* [TEXTO DE LEITURA]
****************

Hoje não vamos falar sobre o Nordeste
Desta vez te oferecemos uma colheita especial, na região vizinha, que não resiste apenas nas florestas
Oie, tudo certinho por aí? Temos uma surpresa. Hoje você não vai ver por aqui as colheitas nordestinas como de costume, mas não se aperreie que é por um motivo bem massa. Sentimos a necessidade de fazer essa edição #14 sobre uma região do Brasil coladinha com a gente, porque acreditamos que descentralizar a mídia também é colocar os estados do Norte no centro do debate nacional.
Isso porque a histórica concentração de recursos e de poder no Sul-Sudeste do país continua aprofundando desigualdades regionais. Na mídia, por exemplo, Norte e Nordeste são as regiões com mais lugares onde não há cobertura jornalística local, os chamados desertos de notícias. Por isso, nesta edição especial destacamos projetos dos estados do Norte que dão match com nossa principal bandeira: valorizar as vozes dos territórios e a diversidade regional no jornalismo ✊
Ah, falando em matches 😏 , temos uma informação de bastidores: a ideia dessa edição surgiu a partir do encontro entre uma paraense e uma paraibana. No programa Saia Justa do Canal GNT, em 26/05, a cantora paraense Gaby Amarantos conversou com a paraibana Juliette, vencedora do #BBB21. Gaby comentou que muitos brasileiros já abraçam o Nordeste, entendem a importância de valorizar a região e acabar com a xenofobia. Mas o Norte é ainda esquecido no cenário nacional.
A cantora também chamou atenção para a urgência de combatermos a reprodução de estereótipos: "no Norte não tem só Floresta, temos cidades". Alguma semelhança com o que a gente vive falando aqui na Cajueira sobre os estereótipos nordestinos de seca e sofrimento?
Pois pronto, entendemos o chamado, Gaby! Hoje é dia de cupuaçu, açaí, pupunha junto com outros tantos frutos dos estados do Norte. É dia de conhecer o jornalismo independente – urgente e necessário – que nossos colegas nortistas estão produzindo.
Muita produção boa pra tu ir pensando em apoiar também. Ah! Aproveita o gancho de Gaby Amarantos e já bota um tecnobrega ai pra acompanhar a leitura. 👯 💃
Sirva-se!
O começo no Amazonas
Em 2013, Kátia Brasil e Elaíze Farias fundaram a primeira agência de jornalismo independente investigativa do Norte do Brasil: a Amazônia Real. Kátia e Elaíze encararam há 8 anos a missão de dar visibilidade às questões amazônicas porque perceberam que as lideranças da região não tinham espaço na mídia hegemônica como deveriam.

****************

* [MATERIAL FORNECIDO]

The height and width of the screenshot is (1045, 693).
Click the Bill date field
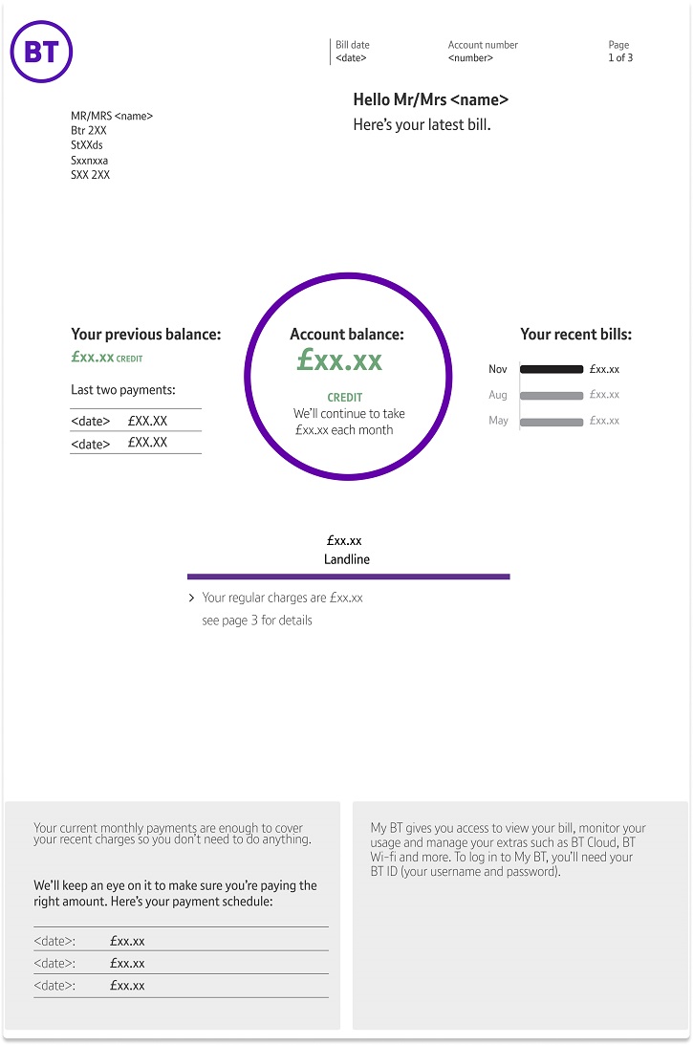(352, 52)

****************

* [TAREFAS ESCRITAS]
a) Responda às perguntas abaixo com base no texto de leitura, uma por linha:
(i) Qual é o número desta edição?
(ii) Em que data foi ao ar o programa Saia Justa em que Gaby Amarantos conversou com Juliette?
(iii) Em que ano foi fundada a Amazônia Real?
b) Liste todas as pessoas citadas pelo nome no texto de leitura.
c) Segundo o texto de leitura, por que Kátia Brasil e Elaíze Farias assumiram a missão de dar visibilidade às questões amazônicas?

* [RESPOSTAS POR TAREFA]
a)
(i) #14
(ii) 26/05
(iii) 2013

b) Gaby Amarantos, Juliette, Kátia Brasil, Elaíze Farias

c) Elas perceberam que as lideranças da região não tinham o espaço que deveriam ter na mídia hegemônica.